宇宙の片隅で星が死んだ日


「しばらくはここにいればいい」

 青年──フェイトに連れられて辿り着いたのは、美しい浜辺とは凡そ似つかわしくない機械的な建物だった。
 中に入ると両腕を広げた女性の像が出迎えた。その台座に『クロノポリス軍事研究センター』と彫られている。

「(クロノポリス…?)」

 …覚えは、ない。
 ぼんやりと見つめている内にフェイトはすたすたと進む。

「人はいない…が、人のようなものはいる。かつては人だったものだ。今はただの思念でしかない」

 そう言ってフェイトが視線を向けた先には、人型の半透明な発光体が二つ。まるで話をしている様にその腕らしきものを動かして揺れていた。

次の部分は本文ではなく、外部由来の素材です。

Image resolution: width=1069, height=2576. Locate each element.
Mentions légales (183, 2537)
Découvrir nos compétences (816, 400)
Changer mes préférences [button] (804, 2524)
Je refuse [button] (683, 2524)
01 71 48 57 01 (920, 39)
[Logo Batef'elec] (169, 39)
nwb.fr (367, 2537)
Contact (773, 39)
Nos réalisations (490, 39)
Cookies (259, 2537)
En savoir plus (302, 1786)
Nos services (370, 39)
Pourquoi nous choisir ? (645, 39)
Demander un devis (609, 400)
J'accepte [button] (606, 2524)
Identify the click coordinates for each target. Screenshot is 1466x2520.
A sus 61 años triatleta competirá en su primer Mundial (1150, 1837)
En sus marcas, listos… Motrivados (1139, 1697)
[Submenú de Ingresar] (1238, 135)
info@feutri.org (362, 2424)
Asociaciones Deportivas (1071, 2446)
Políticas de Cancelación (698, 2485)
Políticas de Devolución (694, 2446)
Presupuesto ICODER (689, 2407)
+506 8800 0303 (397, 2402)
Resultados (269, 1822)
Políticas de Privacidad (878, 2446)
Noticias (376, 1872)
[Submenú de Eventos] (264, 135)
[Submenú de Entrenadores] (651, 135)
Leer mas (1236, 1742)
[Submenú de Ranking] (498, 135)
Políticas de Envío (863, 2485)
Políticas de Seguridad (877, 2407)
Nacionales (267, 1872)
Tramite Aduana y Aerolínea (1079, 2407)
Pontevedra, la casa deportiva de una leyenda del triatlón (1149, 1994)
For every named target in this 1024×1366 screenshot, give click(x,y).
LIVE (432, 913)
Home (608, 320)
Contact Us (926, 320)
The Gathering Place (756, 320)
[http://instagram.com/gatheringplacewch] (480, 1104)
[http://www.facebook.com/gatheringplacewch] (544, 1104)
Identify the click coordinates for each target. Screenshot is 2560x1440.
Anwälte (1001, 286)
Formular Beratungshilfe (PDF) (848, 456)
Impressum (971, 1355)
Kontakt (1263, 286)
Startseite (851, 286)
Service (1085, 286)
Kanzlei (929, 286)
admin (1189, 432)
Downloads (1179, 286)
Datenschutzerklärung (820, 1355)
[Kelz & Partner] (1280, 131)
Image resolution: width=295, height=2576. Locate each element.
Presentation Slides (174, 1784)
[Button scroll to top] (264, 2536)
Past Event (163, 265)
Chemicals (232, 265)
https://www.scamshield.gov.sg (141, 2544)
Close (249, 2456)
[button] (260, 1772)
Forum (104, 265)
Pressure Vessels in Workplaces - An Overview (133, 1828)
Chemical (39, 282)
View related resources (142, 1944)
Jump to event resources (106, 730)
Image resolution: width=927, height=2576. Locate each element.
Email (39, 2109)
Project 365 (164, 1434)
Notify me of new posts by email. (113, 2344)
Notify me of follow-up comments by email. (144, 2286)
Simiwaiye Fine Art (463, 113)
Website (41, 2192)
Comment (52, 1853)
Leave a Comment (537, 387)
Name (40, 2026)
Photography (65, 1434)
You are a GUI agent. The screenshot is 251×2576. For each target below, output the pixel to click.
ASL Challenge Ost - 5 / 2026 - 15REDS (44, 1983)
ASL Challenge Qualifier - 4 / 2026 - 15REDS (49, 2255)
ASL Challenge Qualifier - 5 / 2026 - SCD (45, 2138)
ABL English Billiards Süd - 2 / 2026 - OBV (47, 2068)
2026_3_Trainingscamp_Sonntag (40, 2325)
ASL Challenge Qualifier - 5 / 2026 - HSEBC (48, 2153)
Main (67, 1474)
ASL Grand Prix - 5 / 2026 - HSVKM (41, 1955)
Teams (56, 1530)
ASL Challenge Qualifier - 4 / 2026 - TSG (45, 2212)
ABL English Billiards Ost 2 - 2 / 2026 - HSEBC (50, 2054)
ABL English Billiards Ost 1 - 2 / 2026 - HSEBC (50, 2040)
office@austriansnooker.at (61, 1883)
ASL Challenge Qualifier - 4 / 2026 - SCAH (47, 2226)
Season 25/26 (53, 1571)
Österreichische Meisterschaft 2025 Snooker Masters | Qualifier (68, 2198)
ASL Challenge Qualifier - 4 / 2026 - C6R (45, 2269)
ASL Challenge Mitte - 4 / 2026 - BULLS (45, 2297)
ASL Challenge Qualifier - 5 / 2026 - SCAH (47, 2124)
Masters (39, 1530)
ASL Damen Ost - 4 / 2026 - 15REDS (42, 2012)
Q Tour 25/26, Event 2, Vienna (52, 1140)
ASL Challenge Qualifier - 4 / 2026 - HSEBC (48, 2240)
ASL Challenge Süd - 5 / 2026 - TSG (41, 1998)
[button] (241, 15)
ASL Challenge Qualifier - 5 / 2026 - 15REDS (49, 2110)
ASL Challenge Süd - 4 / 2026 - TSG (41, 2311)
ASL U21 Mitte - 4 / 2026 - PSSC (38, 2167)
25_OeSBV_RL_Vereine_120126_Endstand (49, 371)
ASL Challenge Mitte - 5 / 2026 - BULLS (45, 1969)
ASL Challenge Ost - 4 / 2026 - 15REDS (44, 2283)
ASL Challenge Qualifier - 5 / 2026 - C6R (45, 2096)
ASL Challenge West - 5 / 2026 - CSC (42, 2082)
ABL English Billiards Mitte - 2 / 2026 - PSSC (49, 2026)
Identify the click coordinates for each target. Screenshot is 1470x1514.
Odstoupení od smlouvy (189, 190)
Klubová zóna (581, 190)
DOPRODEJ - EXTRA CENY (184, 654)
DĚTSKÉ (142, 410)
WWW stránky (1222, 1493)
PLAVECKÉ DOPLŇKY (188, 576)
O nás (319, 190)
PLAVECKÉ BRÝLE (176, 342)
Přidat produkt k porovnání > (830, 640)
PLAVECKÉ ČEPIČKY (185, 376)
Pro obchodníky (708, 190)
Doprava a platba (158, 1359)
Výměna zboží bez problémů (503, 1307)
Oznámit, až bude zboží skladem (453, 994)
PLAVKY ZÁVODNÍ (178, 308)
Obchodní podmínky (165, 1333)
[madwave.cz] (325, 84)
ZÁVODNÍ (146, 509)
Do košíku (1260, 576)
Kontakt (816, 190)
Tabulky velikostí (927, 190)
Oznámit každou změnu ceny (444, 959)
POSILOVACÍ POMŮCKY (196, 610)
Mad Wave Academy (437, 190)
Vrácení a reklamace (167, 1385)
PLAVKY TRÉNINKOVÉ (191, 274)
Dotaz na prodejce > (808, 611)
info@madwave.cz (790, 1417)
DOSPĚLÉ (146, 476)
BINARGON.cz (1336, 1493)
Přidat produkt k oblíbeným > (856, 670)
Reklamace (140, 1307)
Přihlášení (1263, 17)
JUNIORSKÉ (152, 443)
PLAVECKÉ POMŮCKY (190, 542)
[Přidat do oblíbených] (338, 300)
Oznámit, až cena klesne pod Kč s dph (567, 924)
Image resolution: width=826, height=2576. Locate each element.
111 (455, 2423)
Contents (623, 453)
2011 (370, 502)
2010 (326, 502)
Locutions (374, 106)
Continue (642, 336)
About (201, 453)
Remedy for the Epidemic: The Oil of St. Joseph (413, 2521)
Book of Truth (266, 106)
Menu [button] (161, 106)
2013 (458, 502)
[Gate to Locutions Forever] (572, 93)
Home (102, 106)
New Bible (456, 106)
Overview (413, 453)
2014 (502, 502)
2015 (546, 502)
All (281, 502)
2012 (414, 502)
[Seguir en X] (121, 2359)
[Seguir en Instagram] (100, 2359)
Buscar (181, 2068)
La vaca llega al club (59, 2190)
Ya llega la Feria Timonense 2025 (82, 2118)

「心配する事はない。ここでは時間の流れが違う。空腹も老いも感じる事はないだろう」
「はあ…」

 よくよく考えればとんでもない事を言っているのだが、なくなんとなく流すだけだった。そう言うのならそうなのだろうと、脳はすんなりと受け入れる。
 広い内部をひたすら歩く。エレベーターに乗って四階に上がると、大きなモニターがどこかの景色を映し出している部屋に案内された。

「さてお嬢さん、君の事を少し調べさせてもらおうか」
「え?…わっ」

 どうやって、と声を上げる間もなく光に包まれた。同時にりいん、と涼しげな鈴のような音が鳴る。
 不快ではない。ただその光を眺めている内に少しずつ光は消えていって、光が消えたその先には、首を傾げたフェイトがなにやら神妙そうな表情でこちらを見つめている姿があった。

「……ふむ」
「あの、今ので何かわかったんですか」
「データベースに存在しない…イレギュラーな存在…」
「……?」
「…………まあ良い。先程言った通り、ここにいれば良い」
「それは…どうも」

 長い沈黙、質問に答えてくれなかった事が少々不満ではあったが、とりあえず身の置き場に困る事はなさそうだ。
 周りは全て海だった。海の孤島…出て行けと言われてもどうする事も出来ないだろう。

「…ここは、何をしている施設なの?」

 人のいない、複雑そうな沢山の機械。記憶があったとしても理解出来る代物だとは思えなかった。

「まあ…軍事研究施設と言ってはいる」
「へえ…あなた一人で、大変じゃない?」

「あのお化けみたいなのはいるけど」と付け足すと、フェイトは「ああ」と思い出したように言った。

「私は人ではない」
「えっ」

 思わず上から下まで青年を見やる。白衣を纏った、ごく普通の青年。瞳だけ珍しい赤い色を帯びている。
 無表情だけど、どこをどう見ても『人』の形をしているが…。

「…どう見ても人間なんだけど…」
「この体は、以前いた研究員をイメージとして映し出している」
「う、映し…?ちょっと失礼…」

 そっと手を伸ばす──が、その体に触れる事は出来なかった。

「……嘘お」

 何を言われても動じずにいたが、これには流石に絶句した。

「軍事研究というのは表向きの言い方だ。私はここでずっと人類を見守り続けている」

 その時の感情を単純に言うと、「なんのこっちゃ」である。

「……うん。多分ね、私が記憶がないからってだけでなく、もう色々情報過多だと思うの」

 少し休みたいと言えば、フェイトは「ならば下に戻ろう」と踵を返した。
 表情が一度も変わらなかったのは、人間じゃないからか。人間じゃないなら、一体何なのだろうか。そもそもここはどこだ。私は誰だ?何をしている?

「(…頭、痛い)」

 今はただ休息を求め、目の前にいるフェイトの後を追った。